A C# demonstration of the Java-style Enum (or "Smart Enum") pattern. Enums that carry behavior, not just values.
Standard C# enums are glorified integers:
public enum DayEnum { Monday, Tuesday, ... }They cannot hold methods or state. In Java, enums are full objects, and each constant can override methods. This project shows how to replicate that in C#.
*for everyone who doesn't want to introduce another NuGet package dependency.
Day is an abstract record with static singleton instances acting as the enum constants.
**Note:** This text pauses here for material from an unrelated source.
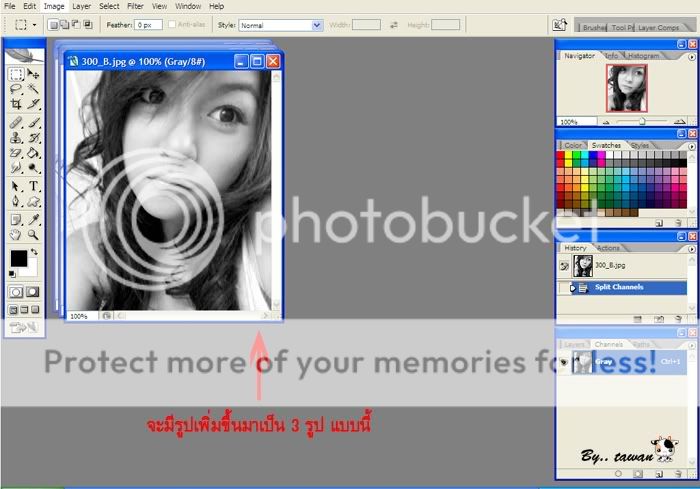Open the Swatches panel flyout menu

692,145
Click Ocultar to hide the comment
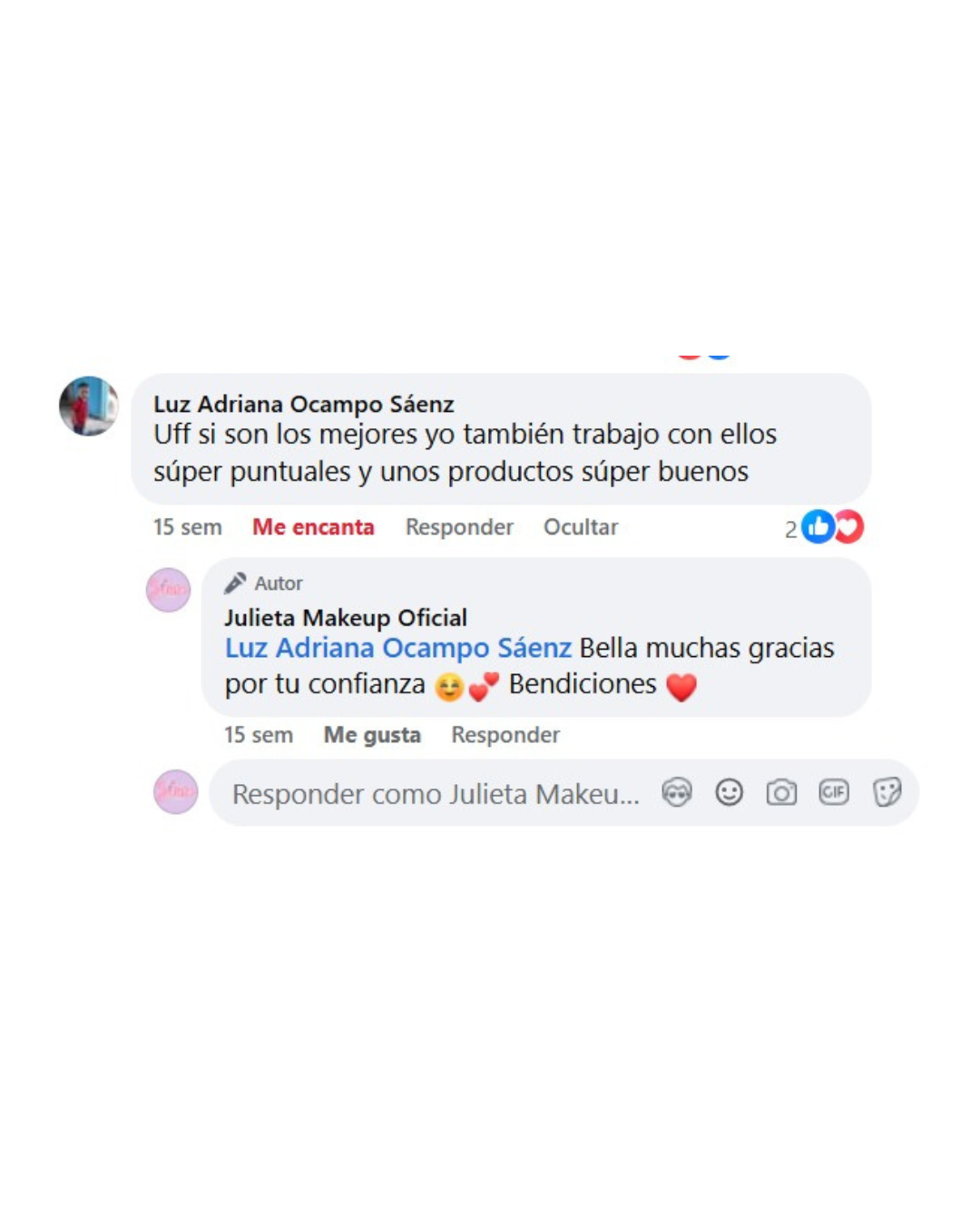 (581, 527)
It declares a DayEnum property that serves as a stable, serialization-friendly identity for each constant, useful for persistence, mapping, or switch expressions:
public abstract record Day
{
public static readonly Day Monday = new MondayDay();
public static readonly Day Tuesday = new TuesdayDay();
// ...
public abstract DayEnum DayEnum { get; }
public abstract string TellItLikeItIs();
}Each constant is a sealed record that implements both:
public sealed record MondayDay : Day
{
public override DayEnum DayEnum => DayEnum.Monday;
public override string TellItLikeItIs() => "Mondays are bad.";
}Usage reads exactly like a regular enum, but answers polymorphically without a switch:
Day today = Day.Monday;
Console.WriteLine(today.TellItLikeItIs()); // "Mondays are bad."DayMapper shows DayEnum in action for the reverse mapping (Day -> DayOfWeek):
public DayOfWeek Map(Day day)
{
return day.DayEnum switch
{
DayEnum.Monday => DayOfWeek.Monday,
DayEnum.Tuesday => DayOfWeek.Tuesday,
// ...
};
}In short: Day is the rich behavior object; DayEnum is its lightweight, portable name tag.